Rex tak menyerang balik. Ia hanya menghindar. Setiap lemparan, setiap gelombang, setiap gumpalan es yang meledak — ia lawan dengan refleks, kelincahan, dan sesekali... lelucon.
“Woah! Itu hampir kena keningku yang indah!”
“Ups, hampir jatuh. Eh, aku cuma kepleset, bukan kabur!”
“Aku mulai merasa ini kayak latihan senam.”
Frozz semakin cepat. Nafasnya mulai tidak beraturan. Ia tak terbiasa musuh diam dan menghindar — bukan karena lemah, tapi karena tidak ingin melawan.
Akhirnya, Rex terguling dan terjebak di bawah tumpukan es kecil. Frozz mendekat, menodongkan sebilah es ke lehernya.
Rex hanya terengah-engah sambil tersenyum. “Kalau aku mati... tolong tulis di batu nisan: ‘Ia mati dalam keadaan masih bercanda’.”
Frozz tidak tertawa. Tapi tombaknya meleleh perlahan. Ia berbalik.
“Kau idiot.”
“Terima kasih. Itu pujian di dunia saya.”
Frozz menatap langit, mendesah panjang. “Aku akan ikut. Tapi... bukan karena aku percaya padamu. Hanya saja... aku ingin tahu sejauh mana orang tanpa Destiny bisa menantang dunia yang dikuasai oleh takdir.”
Rex berdiri pelan, nyengir. “Wah, baris itu bagus buat promosi kelompok kita.”
Malam Hari – Kamp Sementara Rex
Frozz duduk di depan api unggun kecil yang dilapisi teknologi penstabil panas. Ia menatap Rex yang sedang membongkar alat-alat kecil, menyusun kembali pelindung energi dan drone pemindai.
“Aku masih tidak mengerti,” gumam Frozz. “Kalau kau tidak punya Destiny... bagaimana kau bisa bergerak secepat itu? Refleksmu... bukan milik manusia biasa.”

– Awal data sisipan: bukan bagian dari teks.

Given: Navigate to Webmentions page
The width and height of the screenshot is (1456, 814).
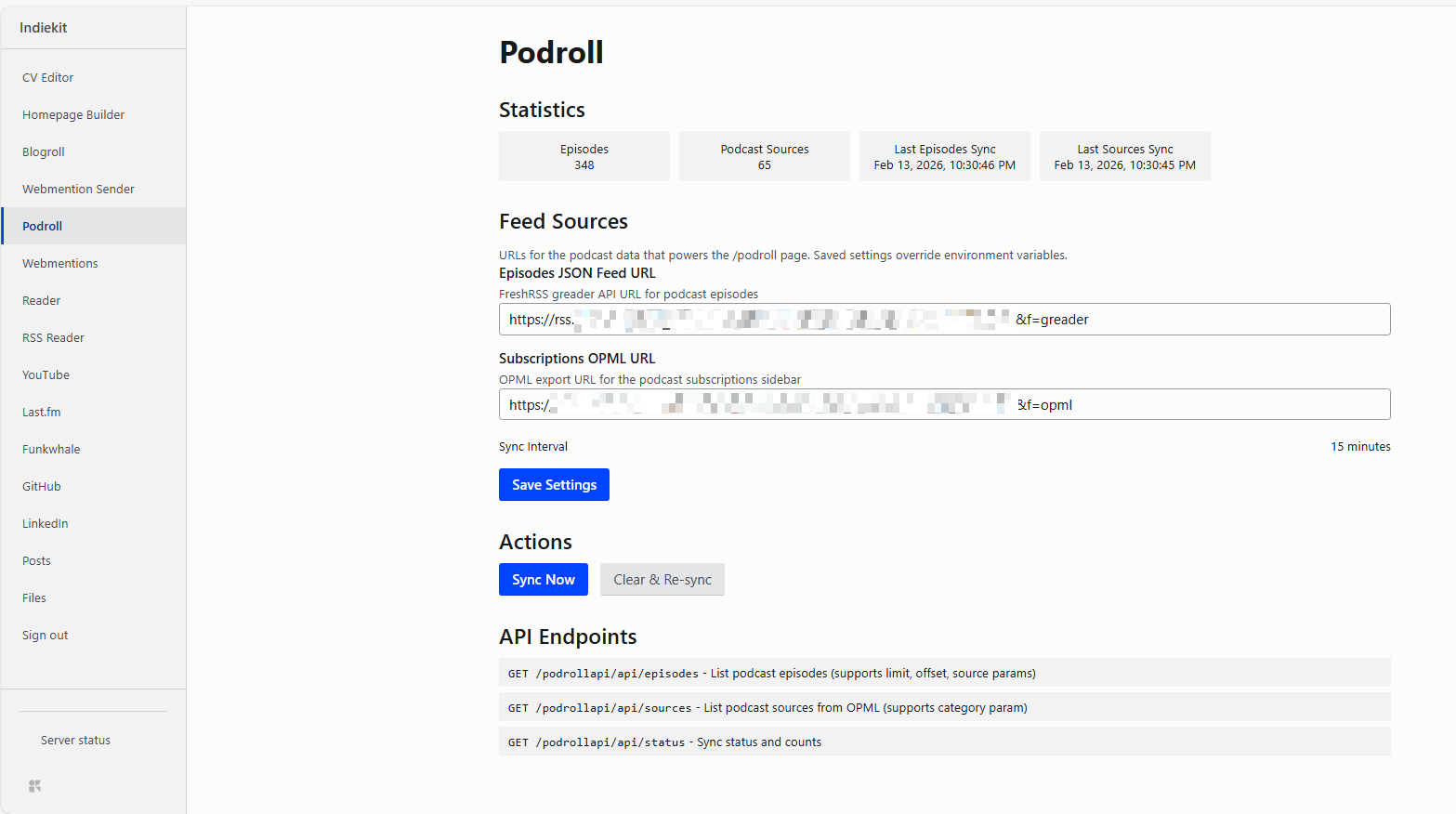Looking at the screenshot, I should (x=60, y=264).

Rex berhenti, menatap tangannya sendiri. “Aku juga nggak ngerti. Sejak aku sadar di reruntuhan 3 tahun lalu, aku bahkan gak ingat namaku. Tapi tubuh ini… seperti sudah terlatih. Aku belajar sendiri dari nol, tapi kadang aku bisa... melakukan hal-hal yang bahkan aku sendiri gak tahu kenapa bisa.”
Frozz menatapnya tajam. “Kau amnesia?”
“Yap. Total. Tapi... kadang aku merasa, ada sesuatu yang tertidur di dalam diri ini. Sesuatu yang... bukan Destiny, tapi... lebih tua. Lebih dalam.”
Frozz memandangi api. Ia tidak berkata-kata. Tapi untuk pertama kalinya, ia merasa bukan sendirian. Ia dan Rex — dua remaja yang menolak tunduk pada garis hidup yang ditentukan — kini memulai sesuatu.
Mungkin bukan perang.
Tapi mungkin... awal dari akhir tirani.